Dutch Police is sending emails to former RaidForums members, asking them to delete stolen data and stop illegal cyber activities and warning that they are not anonymous.
RaidForums was a very popular and notorious hacking and data leak forum known for hosting, leaking, and selling stolen data obtained from breached organizations.
Threat actors who frequented the forum would hack into websites or access exposed database servers to steal customer information. The threat actors would then attempt to sell the data to other threat actors, who use it for their campaigns, such as phishing attacks, cryptocurrency scams, or distributing malware.
In many cases, if data was not sold or some time had passed, the stolen data would be leaked for free on RaidForums to gain reputation among the community.
In April 2022, the RaidForums website and infrastructure were seized in an international law enforcement operation, with the site’s administrator, Omnipotent, and two accomplices arrested.
Dutch police send warnings to RaidForums members
Yesterday, the Dutch National Police (Politie) announced that they sent thousands of emails, hundreds of letters, and conducted stop calls on RaidForums members to warn them that their actions are illegal and that they are being monitored by law enforcement.
These members were identified by analyzing the seized RaidForums forum database, which would have contained members’ email addresses, registration IP addresses, and the IP addresses used when posting and downloading files from the site.
This data can then be used to identify members, what country they are located in, and their involvement in the site.
Politie says that the analysis of this data has already led to the arrest of three people who extorted companies by threatening to leak stolen data if a ransom was not paid.
The sent emails were titled “Politiewaarschuwing aan Raidforums gebruikers,” which translates to “Police warning to Raidforums users.”
In a screenshot of the email shared with Tweakers.net, the Dutch Police asks RaidForums members to delete any stolen or traded data they downloaded, warning that “You are less anonymous online than you think.”
The machine-translated email can be read below in English:
“The Dutch Police and international police organizations have launched an investigation into the website Raidforums.com. This resulted in the police taking the website offline and obtaining a dataset containing the platform’s user data. As a result of this investigation, several people have been arrested (see QR code).
The investigation has shown that you are linked to a Raidforums user account and that you are active in groups where leaked data is traded. Possession of this is a criminal offence.The police are aware that Raidforums was used to trade leaked data such as pornographic material, personal data and/or account data. Raidforums were also used to gain knowledge for the development of cyber skills that are closely related to committing serious cybercrime crimes.
The Dutch Police urges you to stop participating in online activities, such as trading leaked data. You run the risk of breaking the law. Remove pirated software or datasets obtained from Raidforums or other similar sites. Participation in or further continuation of cybercriminal activities may lead to further action against YOU. Illegal activities conducted on Raidforums.com (or on similar websites) can lead to:
• Conviction: You will be fined, community service or imprisonment
• Criminal record: You will get a criminal record. This makes it more difficult to find an internship or a job, but it also makes traveling abroad more difficult.

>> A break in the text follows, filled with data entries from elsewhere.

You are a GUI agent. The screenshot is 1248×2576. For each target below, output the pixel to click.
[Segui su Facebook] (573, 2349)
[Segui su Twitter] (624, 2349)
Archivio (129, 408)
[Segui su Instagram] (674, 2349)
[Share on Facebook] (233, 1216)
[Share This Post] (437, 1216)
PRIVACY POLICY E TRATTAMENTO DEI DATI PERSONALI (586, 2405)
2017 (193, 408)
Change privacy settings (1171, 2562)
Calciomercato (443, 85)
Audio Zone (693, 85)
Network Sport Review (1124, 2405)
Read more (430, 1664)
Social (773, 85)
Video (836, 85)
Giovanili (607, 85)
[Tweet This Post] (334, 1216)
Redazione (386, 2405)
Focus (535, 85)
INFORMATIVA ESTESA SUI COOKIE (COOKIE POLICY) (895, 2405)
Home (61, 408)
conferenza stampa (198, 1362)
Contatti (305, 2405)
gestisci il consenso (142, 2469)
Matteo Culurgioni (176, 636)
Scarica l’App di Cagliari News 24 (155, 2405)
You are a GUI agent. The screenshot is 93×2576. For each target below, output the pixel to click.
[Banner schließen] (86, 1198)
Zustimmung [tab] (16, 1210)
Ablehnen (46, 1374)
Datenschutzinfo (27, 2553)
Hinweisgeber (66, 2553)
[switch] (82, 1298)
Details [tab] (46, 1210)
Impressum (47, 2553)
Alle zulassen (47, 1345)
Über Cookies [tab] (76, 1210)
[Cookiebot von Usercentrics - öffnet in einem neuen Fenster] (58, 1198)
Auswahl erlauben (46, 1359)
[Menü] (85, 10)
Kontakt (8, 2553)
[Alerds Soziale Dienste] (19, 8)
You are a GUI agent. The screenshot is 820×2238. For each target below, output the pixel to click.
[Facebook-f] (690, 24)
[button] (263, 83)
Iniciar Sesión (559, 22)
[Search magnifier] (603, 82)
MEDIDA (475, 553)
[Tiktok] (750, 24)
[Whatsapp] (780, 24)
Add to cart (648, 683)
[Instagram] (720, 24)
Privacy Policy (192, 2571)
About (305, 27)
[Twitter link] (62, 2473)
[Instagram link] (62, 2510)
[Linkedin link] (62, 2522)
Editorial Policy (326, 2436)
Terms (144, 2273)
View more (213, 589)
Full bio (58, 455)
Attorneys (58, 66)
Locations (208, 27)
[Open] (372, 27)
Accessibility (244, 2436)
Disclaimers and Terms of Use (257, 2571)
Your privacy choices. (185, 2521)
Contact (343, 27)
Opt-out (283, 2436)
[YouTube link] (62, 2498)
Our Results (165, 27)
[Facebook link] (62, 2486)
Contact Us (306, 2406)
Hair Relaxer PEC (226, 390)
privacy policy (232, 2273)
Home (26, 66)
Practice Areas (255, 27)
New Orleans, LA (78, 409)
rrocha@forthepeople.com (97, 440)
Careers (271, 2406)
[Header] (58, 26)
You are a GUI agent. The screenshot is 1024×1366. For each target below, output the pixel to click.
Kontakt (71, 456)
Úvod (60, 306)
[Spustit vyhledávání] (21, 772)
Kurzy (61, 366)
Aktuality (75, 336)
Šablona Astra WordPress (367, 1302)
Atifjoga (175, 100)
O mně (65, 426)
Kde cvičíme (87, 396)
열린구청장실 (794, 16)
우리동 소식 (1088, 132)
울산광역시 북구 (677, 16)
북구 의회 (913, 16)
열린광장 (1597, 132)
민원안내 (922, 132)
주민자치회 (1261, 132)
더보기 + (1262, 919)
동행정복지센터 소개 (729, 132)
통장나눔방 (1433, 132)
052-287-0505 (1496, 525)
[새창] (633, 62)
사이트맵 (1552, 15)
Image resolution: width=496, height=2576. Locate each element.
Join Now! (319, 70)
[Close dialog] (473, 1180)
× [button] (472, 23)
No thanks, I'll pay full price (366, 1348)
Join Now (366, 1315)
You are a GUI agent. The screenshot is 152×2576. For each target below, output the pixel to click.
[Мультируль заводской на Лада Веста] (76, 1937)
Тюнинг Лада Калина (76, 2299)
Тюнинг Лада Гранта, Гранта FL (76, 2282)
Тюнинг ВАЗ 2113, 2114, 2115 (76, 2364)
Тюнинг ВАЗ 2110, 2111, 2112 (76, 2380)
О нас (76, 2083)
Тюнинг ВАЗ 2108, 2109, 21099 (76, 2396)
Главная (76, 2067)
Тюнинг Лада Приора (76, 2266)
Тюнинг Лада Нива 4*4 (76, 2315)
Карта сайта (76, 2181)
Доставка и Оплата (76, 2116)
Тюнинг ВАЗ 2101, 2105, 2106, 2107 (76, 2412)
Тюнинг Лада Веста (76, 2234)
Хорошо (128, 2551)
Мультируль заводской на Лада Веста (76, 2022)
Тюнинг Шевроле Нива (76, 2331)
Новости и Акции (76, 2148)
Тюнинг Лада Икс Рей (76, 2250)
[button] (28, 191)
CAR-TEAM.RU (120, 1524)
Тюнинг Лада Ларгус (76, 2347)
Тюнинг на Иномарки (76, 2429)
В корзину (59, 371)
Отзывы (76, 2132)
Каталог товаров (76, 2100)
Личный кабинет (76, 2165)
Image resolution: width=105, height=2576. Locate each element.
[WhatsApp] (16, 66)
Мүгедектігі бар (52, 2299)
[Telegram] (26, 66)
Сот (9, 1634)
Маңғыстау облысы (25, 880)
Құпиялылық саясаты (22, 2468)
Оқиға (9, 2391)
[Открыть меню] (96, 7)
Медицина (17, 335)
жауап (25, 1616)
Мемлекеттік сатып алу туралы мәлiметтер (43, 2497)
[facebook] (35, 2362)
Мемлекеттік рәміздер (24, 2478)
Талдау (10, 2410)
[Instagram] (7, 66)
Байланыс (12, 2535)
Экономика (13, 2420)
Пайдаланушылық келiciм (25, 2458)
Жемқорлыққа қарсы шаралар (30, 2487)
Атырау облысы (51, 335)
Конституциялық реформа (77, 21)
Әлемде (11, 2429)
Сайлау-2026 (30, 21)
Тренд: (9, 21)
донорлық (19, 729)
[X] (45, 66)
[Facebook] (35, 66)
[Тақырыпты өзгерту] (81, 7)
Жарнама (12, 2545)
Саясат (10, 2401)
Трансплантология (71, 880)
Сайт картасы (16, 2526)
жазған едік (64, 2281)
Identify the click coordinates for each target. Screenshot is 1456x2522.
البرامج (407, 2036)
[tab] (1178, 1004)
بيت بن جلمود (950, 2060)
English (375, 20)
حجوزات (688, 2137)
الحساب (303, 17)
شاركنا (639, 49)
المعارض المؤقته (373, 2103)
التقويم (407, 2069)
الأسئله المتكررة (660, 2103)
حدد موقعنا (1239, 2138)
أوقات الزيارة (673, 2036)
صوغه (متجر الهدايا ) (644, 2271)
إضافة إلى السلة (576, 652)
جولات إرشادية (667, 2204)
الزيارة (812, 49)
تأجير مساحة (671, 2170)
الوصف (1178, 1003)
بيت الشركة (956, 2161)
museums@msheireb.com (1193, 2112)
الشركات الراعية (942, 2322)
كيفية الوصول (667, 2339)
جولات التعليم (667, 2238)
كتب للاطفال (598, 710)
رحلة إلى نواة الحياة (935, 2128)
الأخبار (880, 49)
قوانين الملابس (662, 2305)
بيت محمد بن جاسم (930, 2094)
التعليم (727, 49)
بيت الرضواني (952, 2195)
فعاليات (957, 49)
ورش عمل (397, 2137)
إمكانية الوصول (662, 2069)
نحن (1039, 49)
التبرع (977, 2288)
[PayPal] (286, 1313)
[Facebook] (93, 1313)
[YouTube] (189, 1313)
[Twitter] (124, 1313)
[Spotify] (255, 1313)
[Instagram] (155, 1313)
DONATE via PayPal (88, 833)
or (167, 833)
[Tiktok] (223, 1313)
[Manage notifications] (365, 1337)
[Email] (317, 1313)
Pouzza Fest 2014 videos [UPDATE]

• Confiscation: You lose your computer, phone or other electronic devices.
The police take firm action against cybercrime, in whatever form. You are less anonymous online than you think. Do you still choose to commit cybercrime? Then be aware of the consequences. Prevent the police from showing up at your door. Think about your future and don’t commit a cyber crime.”
Politie told BleepingComputer that in addition to sending emails and letters, the Dutch Police have been conducting “stop calls” with minors involved in RaidForums.
BleepingComputer was told that during these calls minors and their parents are provided with information about the possible consequences of cybercrime.
“Such a conversation is more effective than a letter for this target group,” Politie told BleepingComputer.
Many of the members of these data leak communities are minors who are enticed by the thrill of hacking into networks and websites and being able to share their activities with a community of like-minded peers.
In 2021, the Dutch Police made posts on Russian and English-speaking hacker forums, including RaidForums and XSS, warning that law enforcement is watching their activity.
The Dutch Police also created an outreach program called GameChangers to deter young people from getting involved in cybercrime and instead turning to a white hat career.
The UK National Crime Agency (NCA) has a similar program known as Cyber Choices that aims to prevent young people from getting involved in cybercrime.